Korea’s population was primed for a coffee revolution. China, still overwhelmingly rural, followed a different path.
But what is most interesting to me is the third point: war. As I settled into the only real tea shop I happened upon in central Seoul, I got to know the owner, Teo. A Chinese immigrant himself, he had come to Korea to study business and stayed. Eventually I got comfortable enough to ask the question I couldn’t stop thinking about: why did he think Koreans seemed to have such a preference for coffee over tea?
“It all starts with history,” he began. He believes Chinese support of North Korea pushed many South Koreans toward Western, and particularly American, cultural influences and away from what they view as inherited Chinese habits. Even if that inheritance happened 1,500 years ago.
That was the lightbulb moment for me.
While American staples had reached East Asia for generations, the Korean and Vietnam Wars brought unprecedented numbers of Americans into daily contact with those local populations. Some of the habits they brought with them stayed long after they left.
Today, more than 70% of adults in South Korea consume at least one cup of coffee daily. On average, the country consumes 416 cups of coffee per person per year, 3 times the global rate.
Seoul has around 20,000 coffee shops (85 per square mile), serving its 9.5 million residents. That’s more than three times the shop-density of New York City with 28 cafés per square mile, while serving a similar population of 8.5 million. This trend goes beyond the city. There is a coffee shop in South Korea for every 510 people, one of the densest on earth.

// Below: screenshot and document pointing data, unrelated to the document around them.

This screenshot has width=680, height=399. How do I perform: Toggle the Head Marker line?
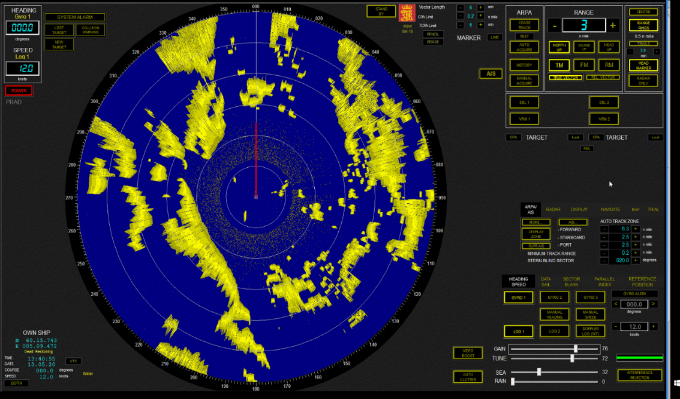click(x=643, y=65)
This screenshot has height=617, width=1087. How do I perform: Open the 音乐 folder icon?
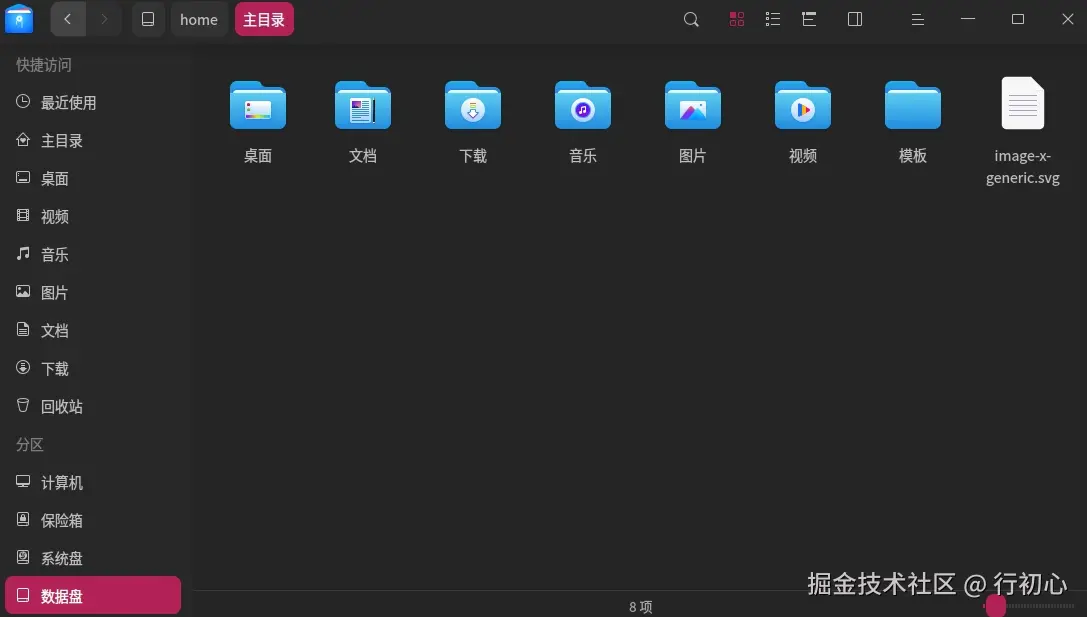tap(582, 106)
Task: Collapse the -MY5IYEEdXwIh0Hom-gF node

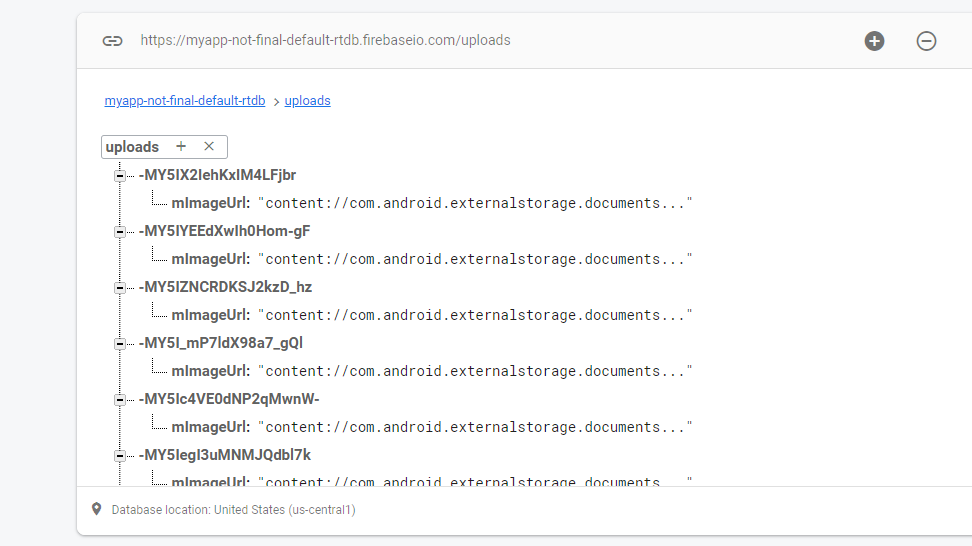Action: 120,231
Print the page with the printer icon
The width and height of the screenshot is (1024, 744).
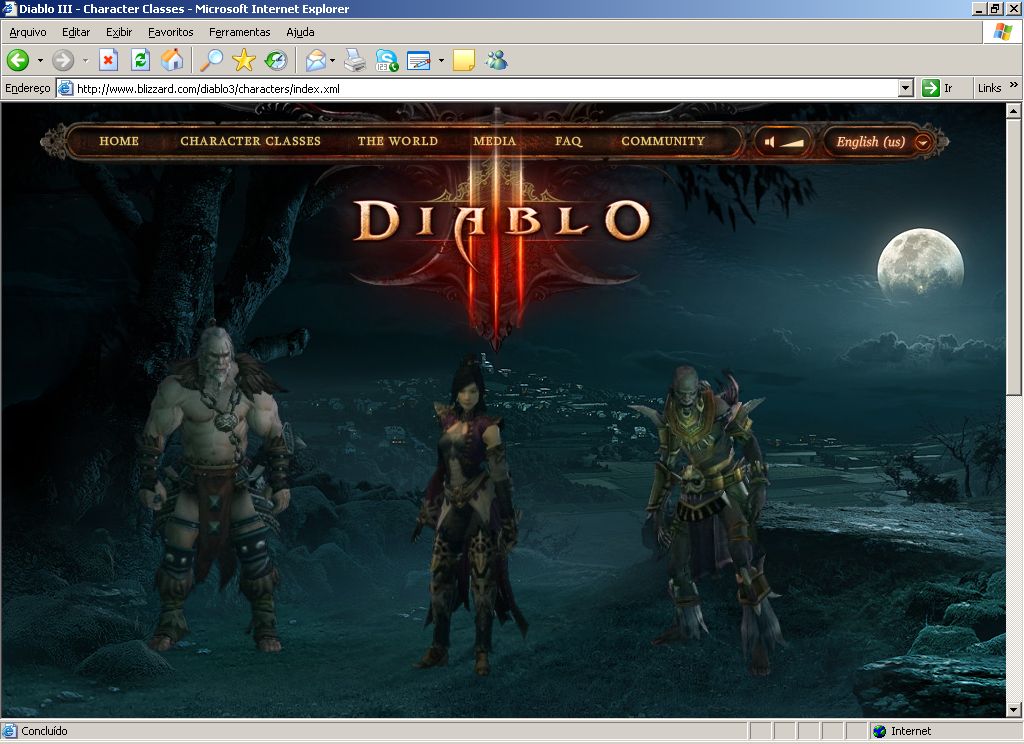coord(355,61)
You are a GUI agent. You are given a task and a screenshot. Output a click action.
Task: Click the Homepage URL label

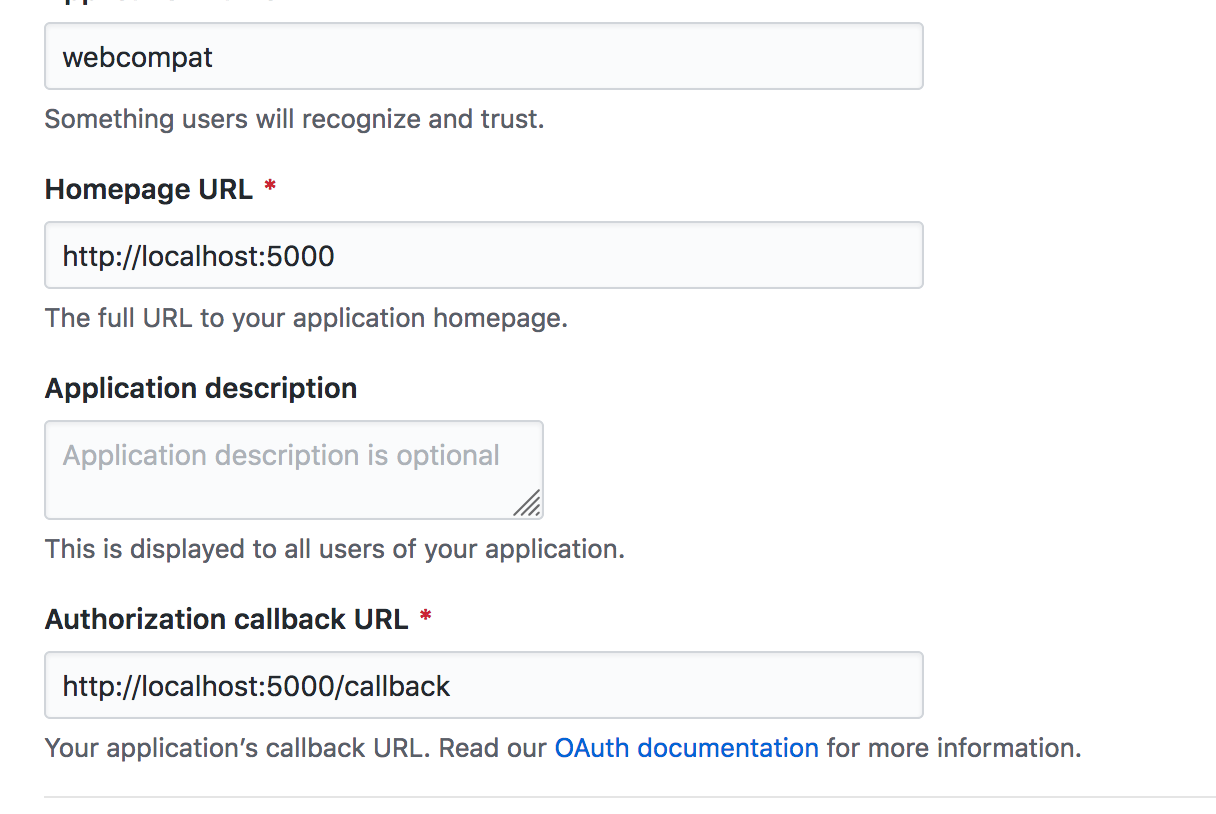point(149,189)

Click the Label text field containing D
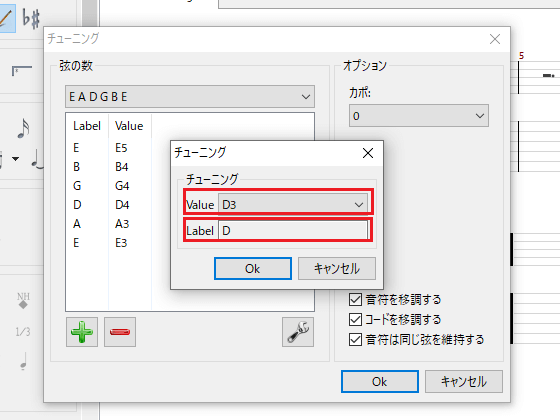(293, 230)
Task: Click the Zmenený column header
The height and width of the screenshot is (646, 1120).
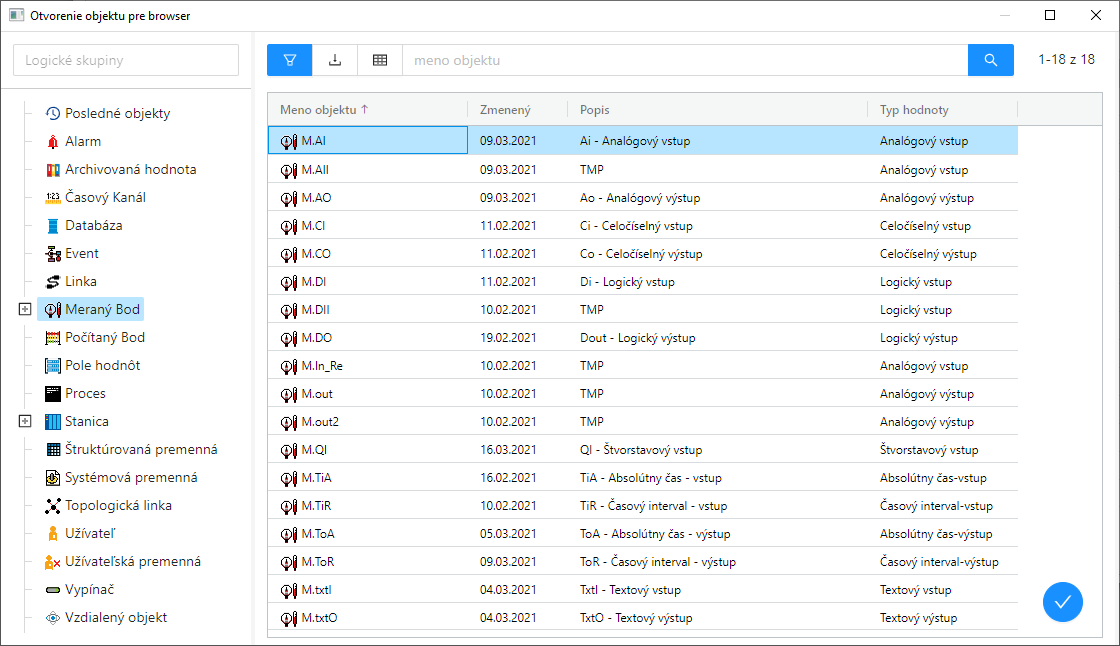Action: [505, 110]
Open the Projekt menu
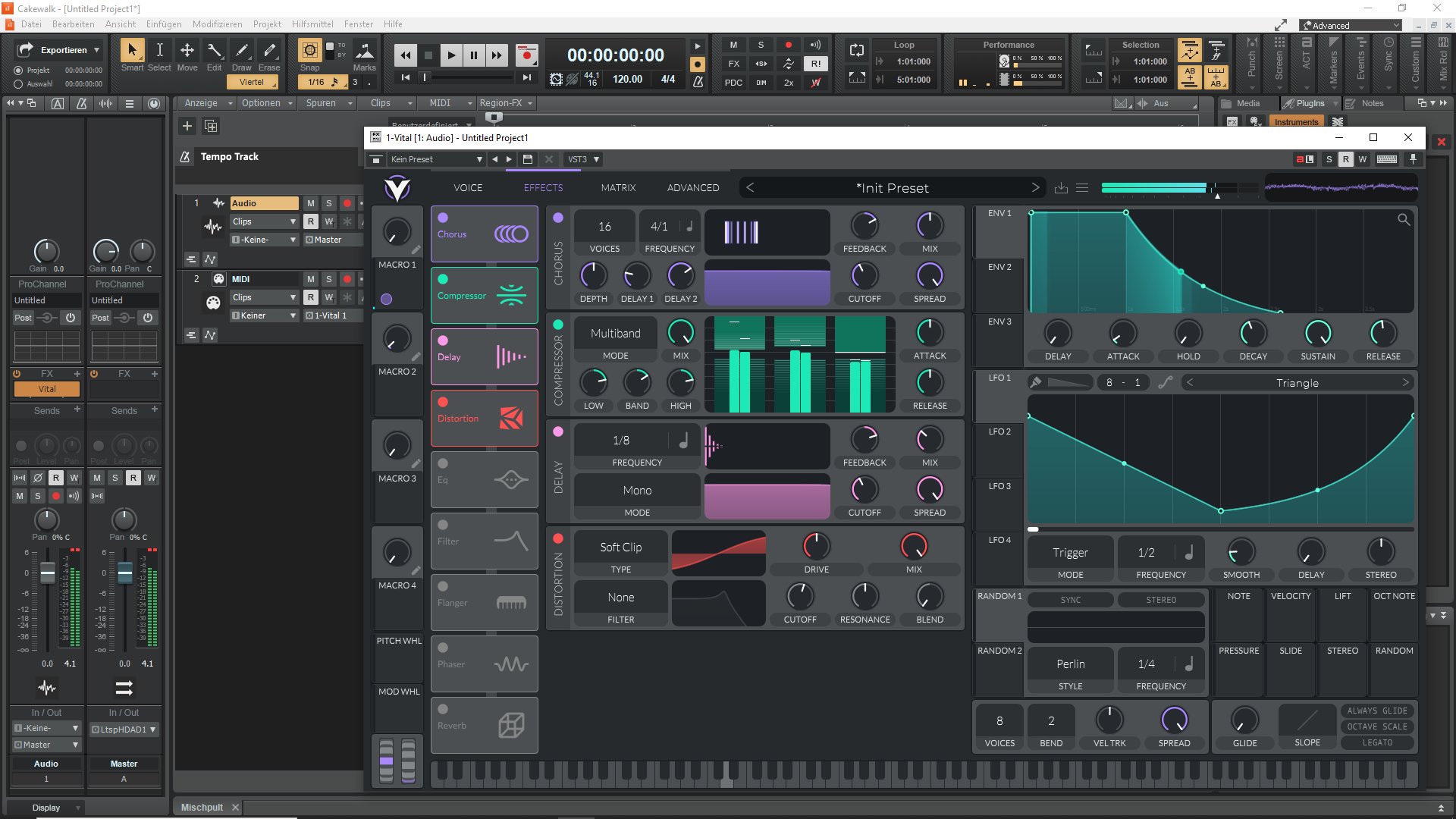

Eventually I was led to Insadong, the old tea neighborhood just outside the palace walls. But what I found wasn’t particularly moving. As I hopped from shop to shop, most tea was served in bags and uninspired glass mugs, the kind of afterthought I was used to back home.
Of course tea still exists in South Korea. Boseong still grows it. Tea houses still operate. Tea associations still meet. But compared to China, Japan, or even their Northern counterparts, its visibility in everyday urban life feels remarkably diminished.
Instead, South Korea’s most consumed beverage is one that can’t meaningfully be grown domestically and only became commonplace within a lifetime, while one of its oldest traditions survives largely at the margins of daily life.
Whether that’s progress or loss, evolution or devolution, or simply change is subjective opinion. But it raises a question that’s becoming increasingly relevant all over the world: how did a drink with fifteen centuries of history come to feel less Korean than the one that arrived only a couple generations ago?
Sources
USDA Foreign Agricultural Service. Coffee and Tea Market Brief: Republic of Korea, 2025.
International Coffee Organization. Coffee Development Report.
The World Bank. Urban Population (% of Total Population) – China.
The World Bank. Urban Population (% of Total Population) – Republic of Korea.
Kim, Mee-Hyang. The Use and Culture of Tea in Korea. Proceedings of the International Conference on Tea Culture, 2001.
China Heritage Quarterly. “Feeling Your Way. The Cultivated Aesthetic in Taiwanese Tea Art”


Super interesting. I can’t believe it has more coffee shops than NYC.